TASK DIRECTIONS: Copy the rows between the lines holding "Alison Motsinger-Reif (247, 762)" and "Amy Hoover (309, 234)", inclusive, with "up to index" changed to "back to index" and nothing else altered.

INFORMATION SHOWN:
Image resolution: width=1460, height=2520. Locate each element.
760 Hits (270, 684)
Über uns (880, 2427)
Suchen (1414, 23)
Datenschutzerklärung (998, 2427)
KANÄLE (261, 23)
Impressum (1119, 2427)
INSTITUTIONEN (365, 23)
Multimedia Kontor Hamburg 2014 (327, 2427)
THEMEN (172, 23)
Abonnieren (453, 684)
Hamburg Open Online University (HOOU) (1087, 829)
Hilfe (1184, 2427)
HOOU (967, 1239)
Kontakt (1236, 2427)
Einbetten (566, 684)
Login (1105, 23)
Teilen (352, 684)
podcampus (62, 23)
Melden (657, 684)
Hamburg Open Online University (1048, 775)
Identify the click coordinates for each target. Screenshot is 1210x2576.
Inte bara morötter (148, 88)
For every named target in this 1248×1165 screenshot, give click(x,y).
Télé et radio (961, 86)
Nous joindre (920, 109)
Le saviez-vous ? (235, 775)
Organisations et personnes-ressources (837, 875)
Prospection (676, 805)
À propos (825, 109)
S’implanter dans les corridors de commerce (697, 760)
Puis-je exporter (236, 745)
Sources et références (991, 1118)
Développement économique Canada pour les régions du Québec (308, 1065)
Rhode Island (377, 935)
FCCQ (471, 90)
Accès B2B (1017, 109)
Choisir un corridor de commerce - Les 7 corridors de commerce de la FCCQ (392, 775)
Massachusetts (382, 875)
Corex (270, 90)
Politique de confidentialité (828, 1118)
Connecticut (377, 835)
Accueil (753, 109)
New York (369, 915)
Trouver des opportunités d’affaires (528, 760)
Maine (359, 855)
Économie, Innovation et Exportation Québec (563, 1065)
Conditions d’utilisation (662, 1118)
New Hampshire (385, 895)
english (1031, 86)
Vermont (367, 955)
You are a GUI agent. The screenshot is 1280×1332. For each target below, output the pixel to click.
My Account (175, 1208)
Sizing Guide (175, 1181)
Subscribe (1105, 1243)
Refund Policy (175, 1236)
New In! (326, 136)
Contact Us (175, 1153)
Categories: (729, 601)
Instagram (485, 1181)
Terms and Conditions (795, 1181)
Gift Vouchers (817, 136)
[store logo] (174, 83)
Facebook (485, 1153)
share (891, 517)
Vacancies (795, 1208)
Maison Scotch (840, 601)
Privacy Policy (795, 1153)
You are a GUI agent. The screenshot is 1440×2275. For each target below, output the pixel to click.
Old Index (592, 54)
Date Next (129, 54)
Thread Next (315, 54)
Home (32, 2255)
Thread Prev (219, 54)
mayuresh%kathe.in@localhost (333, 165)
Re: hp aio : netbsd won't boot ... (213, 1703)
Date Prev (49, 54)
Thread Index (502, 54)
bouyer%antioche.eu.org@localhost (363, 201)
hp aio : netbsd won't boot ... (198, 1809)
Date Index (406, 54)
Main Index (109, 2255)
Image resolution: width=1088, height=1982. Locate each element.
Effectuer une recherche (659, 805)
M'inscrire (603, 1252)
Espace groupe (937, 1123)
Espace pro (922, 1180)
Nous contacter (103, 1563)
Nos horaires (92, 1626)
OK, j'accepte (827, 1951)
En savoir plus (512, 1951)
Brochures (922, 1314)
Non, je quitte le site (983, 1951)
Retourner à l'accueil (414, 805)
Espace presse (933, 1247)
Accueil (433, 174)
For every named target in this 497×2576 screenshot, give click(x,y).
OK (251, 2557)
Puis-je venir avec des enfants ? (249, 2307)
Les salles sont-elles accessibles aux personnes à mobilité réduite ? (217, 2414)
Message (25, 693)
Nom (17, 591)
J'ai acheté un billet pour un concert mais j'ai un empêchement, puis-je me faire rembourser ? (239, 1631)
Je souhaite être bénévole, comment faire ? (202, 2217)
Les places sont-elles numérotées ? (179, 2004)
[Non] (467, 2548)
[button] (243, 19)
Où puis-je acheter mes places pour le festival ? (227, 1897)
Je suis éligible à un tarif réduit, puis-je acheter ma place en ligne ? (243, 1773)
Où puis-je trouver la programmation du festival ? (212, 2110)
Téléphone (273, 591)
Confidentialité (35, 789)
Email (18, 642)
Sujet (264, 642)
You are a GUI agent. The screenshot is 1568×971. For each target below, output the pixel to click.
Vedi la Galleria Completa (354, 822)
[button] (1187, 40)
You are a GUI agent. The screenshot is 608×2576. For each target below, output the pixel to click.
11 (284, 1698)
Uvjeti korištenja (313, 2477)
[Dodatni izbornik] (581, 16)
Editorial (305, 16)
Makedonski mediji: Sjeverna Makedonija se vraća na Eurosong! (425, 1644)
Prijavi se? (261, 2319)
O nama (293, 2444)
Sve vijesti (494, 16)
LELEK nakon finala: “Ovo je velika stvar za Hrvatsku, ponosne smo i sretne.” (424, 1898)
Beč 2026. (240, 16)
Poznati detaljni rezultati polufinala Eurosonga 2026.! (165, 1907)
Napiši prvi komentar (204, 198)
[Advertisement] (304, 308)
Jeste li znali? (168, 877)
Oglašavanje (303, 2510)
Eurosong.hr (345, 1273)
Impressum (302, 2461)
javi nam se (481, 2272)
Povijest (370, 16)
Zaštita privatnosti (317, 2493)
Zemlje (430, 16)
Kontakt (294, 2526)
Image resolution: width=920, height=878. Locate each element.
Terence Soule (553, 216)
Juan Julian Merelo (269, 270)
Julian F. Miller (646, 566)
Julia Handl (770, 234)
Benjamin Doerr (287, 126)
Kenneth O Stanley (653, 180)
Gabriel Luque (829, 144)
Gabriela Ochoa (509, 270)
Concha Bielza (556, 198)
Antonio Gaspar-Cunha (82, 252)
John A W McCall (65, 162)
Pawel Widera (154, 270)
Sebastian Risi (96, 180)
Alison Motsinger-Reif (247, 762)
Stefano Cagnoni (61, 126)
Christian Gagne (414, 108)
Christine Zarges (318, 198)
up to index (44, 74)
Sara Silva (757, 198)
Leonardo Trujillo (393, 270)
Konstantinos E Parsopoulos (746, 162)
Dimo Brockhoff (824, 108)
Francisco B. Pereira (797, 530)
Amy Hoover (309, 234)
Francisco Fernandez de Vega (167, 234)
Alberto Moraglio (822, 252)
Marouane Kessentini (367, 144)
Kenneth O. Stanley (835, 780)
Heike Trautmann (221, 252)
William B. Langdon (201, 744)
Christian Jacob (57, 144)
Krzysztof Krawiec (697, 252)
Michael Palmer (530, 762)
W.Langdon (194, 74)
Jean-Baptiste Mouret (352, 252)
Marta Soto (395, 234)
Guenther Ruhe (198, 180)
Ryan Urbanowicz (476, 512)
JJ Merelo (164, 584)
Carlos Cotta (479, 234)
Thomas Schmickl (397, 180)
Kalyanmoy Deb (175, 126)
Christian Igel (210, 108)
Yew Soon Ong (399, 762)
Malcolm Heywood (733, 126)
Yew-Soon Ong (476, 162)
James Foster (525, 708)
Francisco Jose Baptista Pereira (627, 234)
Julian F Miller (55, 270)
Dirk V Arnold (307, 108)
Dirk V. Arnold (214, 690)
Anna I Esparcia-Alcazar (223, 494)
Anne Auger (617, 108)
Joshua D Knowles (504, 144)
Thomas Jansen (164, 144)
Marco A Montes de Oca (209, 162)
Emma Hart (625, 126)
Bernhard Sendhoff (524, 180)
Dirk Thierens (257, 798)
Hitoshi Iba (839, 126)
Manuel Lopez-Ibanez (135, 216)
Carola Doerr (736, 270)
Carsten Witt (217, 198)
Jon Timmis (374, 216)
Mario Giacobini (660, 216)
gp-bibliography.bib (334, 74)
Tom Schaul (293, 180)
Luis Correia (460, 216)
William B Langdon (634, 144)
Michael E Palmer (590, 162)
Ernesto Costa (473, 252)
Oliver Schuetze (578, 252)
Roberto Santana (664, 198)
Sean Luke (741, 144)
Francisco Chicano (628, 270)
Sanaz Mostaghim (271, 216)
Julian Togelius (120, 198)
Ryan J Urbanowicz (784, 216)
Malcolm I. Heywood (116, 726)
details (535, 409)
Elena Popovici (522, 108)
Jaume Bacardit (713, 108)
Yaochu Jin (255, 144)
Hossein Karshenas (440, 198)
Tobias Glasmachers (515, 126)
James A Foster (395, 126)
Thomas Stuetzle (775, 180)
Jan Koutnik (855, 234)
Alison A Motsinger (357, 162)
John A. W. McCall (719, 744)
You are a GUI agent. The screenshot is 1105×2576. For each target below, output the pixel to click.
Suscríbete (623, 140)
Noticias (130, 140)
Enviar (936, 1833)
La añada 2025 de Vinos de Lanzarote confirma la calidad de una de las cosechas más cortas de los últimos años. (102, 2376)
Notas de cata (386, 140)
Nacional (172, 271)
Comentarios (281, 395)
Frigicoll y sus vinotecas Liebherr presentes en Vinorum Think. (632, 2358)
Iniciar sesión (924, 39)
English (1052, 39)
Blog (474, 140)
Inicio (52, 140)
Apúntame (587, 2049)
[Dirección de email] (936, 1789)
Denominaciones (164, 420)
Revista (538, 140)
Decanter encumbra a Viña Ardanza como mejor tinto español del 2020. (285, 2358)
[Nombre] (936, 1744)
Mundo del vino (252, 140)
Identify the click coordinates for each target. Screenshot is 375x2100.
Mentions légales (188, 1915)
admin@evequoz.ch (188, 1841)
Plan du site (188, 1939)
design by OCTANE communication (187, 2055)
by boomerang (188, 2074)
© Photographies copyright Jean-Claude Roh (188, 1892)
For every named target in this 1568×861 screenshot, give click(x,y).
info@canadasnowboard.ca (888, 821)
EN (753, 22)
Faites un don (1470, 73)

TASK RESPONSE:
Alison Motsinger-Reif (247, 762)
Stefano Cagnoni (61, 126)
Christian Gagne (414, 108)
Christine Zarges (318, 198)
back to index (44, 74)
Sara Silva (757, 198)
Leonardo Trujillo (393, 270)
Konstantinos E Parsopoulos (746, 162)
Dimo Brockhoff (824, 108)
Francisco B. Pereira (797, 530)
Amy Hoover (309, 234)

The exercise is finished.